Stored items:
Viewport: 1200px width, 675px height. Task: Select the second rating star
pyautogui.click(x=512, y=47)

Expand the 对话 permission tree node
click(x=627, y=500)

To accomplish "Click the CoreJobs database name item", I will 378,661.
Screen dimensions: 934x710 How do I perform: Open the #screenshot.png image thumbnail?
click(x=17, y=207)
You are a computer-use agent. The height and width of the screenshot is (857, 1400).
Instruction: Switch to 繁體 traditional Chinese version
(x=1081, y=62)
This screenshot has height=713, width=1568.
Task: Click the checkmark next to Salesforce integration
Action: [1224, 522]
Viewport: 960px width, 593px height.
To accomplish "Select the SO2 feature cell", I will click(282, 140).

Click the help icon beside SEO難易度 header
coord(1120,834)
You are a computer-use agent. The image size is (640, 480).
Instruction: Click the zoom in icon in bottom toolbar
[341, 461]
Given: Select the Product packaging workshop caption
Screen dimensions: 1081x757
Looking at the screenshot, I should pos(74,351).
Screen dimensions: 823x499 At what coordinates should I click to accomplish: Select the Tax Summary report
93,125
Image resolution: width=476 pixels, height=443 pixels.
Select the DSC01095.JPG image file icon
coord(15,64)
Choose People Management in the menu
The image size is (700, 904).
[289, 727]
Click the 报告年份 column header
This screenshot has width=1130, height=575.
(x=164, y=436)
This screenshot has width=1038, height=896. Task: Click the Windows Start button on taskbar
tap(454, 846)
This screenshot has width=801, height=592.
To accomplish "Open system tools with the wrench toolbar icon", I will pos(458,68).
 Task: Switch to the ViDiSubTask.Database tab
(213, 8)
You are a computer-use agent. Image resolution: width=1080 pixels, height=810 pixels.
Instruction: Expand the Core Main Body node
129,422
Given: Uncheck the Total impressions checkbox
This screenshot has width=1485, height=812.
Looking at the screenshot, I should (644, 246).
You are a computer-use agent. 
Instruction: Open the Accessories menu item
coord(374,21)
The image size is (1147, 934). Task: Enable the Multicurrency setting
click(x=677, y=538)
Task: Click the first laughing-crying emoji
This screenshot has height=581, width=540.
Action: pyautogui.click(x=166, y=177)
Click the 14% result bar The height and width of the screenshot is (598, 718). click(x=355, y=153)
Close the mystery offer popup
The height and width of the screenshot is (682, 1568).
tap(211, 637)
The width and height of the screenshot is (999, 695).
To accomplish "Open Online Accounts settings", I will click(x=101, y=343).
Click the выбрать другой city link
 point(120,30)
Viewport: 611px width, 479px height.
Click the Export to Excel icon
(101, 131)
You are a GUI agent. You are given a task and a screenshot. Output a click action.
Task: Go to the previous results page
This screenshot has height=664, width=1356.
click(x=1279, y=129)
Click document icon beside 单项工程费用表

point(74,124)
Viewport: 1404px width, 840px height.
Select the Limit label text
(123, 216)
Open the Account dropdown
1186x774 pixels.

## DIRECTIONS
Search the entries for the word "resolution". Copy each line where it appears.

## SOLUTION FOR THIS TASK
Image resolution: width=476 pixels, height=443 pixels.
You are a computer-use agent. Image resolution: width=1080 pixels, height=810 pixels.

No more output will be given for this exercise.